## Extract:
>>

Pair of Lithops lesliei — a species with several named cultivars
Photo: anitabozicPixabay-Content-License

Identification & Diagnosis

Cultivars vs species: what 'Albinica', 'Rubra', and other quoted names mean

A name in single quotes is not a botanical rank. Knowing the difference between a cultivar and a wild form prevents the most common Lithops labelling mistakes.

By Editorial Team7 min read

The grammar of plant names

Italicised binomials like Lithops karasmontana are species. Subspecies, varieties, and forms — also italicised — are wild taxonomic ranks within a species.

A name in single quotes (' ') is a cultivar — a horticultural selection maintained by propagation, usually because it has a distinctive feature worth preserving. Lithops karasmontana 'Top Red' is a cultivar; Lithops karasmontana var. lericheana is a wild variety.

What 'Albinica' actually is

'Albinica' applied to Lithops refers to selected pale or white-fruited forms, most famously Lithops karasmontana 'Albinica' and Lithops julii 'Fulleri Albinica'. These plants lack red pigmentation in the window markings and instead show clean grey or green patterning on a chalk-white body. They are propagated to maintain the trait, not collected as a wild taxon.

What 'Rubra' actually is

'Rubra' refers to red-pigmented selections — most famously Lithops optica 'Rubra'. The mother plant is a single nursery selection (originating in California in the early 20th century) propagated for decades as cuttings and seed to maintain the deep ruby colour. It is a cultivar, not a wild form, and seed-grown plants segregate readily back toward type green.

<<

## Required action 1:
In the article on Lithops cultivar names, where and when did the mother plant of Lithops optica 'Rubra' originate?
## Required action 2:
Write the next part of the article on Lithops cultivar names, starting after its final sentence.

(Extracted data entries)
>>

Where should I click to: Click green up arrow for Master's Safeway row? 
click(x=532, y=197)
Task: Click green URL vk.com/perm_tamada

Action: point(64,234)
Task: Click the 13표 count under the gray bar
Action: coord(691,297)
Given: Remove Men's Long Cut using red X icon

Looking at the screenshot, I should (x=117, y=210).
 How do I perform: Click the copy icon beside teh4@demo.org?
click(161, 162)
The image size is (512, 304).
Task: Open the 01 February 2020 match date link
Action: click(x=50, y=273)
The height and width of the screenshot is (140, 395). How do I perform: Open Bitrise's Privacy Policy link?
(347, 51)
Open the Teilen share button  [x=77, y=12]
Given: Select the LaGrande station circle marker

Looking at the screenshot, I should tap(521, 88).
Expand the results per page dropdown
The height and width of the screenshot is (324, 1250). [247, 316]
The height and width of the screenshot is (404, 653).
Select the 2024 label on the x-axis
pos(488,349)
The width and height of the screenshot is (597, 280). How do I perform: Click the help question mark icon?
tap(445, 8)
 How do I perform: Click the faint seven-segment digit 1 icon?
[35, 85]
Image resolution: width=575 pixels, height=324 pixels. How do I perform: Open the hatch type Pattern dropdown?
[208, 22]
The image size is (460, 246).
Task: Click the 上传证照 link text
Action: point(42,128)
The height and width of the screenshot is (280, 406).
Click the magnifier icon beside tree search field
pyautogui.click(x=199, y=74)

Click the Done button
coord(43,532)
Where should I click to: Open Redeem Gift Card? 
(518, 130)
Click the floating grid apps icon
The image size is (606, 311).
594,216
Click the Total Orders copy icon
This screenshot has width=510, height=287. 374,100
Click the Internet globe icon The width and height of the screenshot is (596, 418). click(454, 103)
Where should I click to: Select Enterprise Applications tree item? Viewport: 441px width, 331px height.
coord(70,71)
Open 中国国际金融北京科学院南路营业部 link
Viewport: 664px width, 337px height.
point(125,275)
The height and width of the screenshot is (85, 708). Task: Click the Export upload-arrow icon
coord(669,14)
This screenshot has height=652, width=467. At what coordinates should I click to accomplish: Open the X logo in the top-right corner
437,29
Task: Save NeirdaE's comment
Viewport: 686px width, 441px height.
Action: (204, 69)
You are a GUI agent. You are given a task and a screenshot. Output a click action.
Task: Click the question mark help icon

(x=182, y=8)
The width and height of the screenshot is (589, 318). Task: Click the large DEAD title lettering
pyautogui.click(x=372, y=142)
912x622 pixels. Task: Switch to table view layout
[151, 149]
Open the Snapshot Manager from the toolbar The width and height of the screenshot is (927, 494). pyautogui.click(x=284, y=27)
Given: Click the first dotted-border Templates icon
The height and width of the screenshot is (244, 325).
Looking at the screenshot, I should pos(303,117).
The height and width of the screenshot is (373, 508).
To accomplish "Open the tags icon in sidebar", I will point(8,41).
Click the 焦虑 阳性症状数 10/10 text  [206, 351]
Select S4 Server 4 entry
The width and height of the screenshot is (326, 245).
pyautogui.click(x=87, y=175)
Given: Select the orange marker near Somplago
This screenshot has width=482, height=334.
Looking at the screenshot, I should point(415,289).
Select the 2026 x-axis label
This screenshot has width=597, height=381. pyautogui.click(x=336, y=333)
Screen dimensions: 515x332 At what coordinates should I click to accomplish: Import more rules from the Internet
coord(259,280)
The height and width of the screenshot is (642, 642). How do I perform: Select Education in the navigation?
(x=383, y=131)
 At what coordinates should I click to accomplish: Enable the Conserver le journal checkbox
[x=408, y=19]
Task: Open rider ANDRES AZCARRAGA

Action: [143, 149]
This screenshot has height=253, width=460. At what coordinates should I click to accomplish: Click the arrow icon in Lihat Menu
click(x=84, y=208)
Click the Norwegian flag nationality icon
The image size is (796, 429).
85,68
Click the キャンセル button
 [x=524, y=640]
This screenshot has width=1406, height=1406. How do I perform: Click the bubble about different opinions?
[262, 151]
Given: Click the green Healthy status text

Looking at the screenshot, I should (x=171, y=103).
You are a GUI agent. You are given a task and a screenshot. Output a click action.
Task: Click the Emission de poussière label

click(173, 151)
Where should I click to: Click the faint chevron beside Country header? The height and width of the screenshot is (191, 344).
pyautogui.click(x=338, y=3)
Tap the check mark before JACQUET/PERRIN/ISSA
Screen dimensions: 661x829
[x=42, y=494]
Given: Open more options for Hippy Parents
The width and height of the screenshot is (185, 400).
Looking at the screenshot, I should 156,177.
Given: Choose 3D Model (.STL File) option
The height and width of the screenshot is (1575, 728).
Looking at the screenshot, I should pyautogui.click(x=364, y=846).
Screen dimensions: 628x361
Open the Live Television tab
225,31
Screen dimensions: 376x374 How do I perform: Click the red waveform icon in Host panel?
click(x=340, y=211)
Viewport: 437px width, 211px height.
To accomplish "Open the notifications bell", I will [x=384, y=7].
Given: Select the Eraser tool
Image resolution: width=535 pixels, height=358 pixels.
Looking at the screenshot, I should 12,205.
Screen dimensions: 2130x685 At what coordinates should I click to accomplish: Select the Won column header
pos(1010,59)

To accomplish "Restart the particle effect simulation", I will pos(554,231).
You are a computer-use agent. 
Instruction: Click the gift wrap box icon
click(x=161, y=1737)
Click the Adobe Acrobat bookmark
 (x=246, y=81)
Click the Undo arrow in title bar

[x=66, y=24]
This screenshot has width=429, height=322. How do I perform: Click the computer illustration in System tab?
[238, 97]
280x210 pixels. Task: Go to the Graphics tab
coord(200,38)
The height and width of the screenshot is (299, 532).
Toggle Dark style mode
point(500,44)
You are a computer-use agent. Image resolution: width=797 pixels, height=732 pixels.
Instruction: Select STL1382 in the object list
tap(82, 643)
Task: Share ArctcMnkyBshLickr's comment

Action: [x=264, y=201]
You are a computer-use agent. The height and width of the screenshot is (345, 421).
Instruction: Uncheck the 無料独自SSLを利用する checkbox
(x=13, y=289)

<<

## Exercise result 1:
It originated in California in the early 20th century.

## Exercise result 2:
Practical implications

Buying a 'Rubra' from seed is risky; only a fraction will breed true. Buying from documented division stock is reliable. Either way, the quoted name describes a horticultural lineage, not a wild population — do not record it on the same line as a C-number unless the C-number is the cultivar's documented origin.

Frequently asked questions

Are cultivars less interesting?
Different, not lesser. They preserve specific traits that may be rare or absent in wild populations.
Can I make my own cultivar?
If you select and stabilise an unusual form across generations, yes — and the ICN allows you to register a name.
Is 'Lithops bromfieldii var. insularis Sulphurea' a cultivar?
No — it is a wild variety with an internal nickname for a sulphur-yellow population. The italics matter.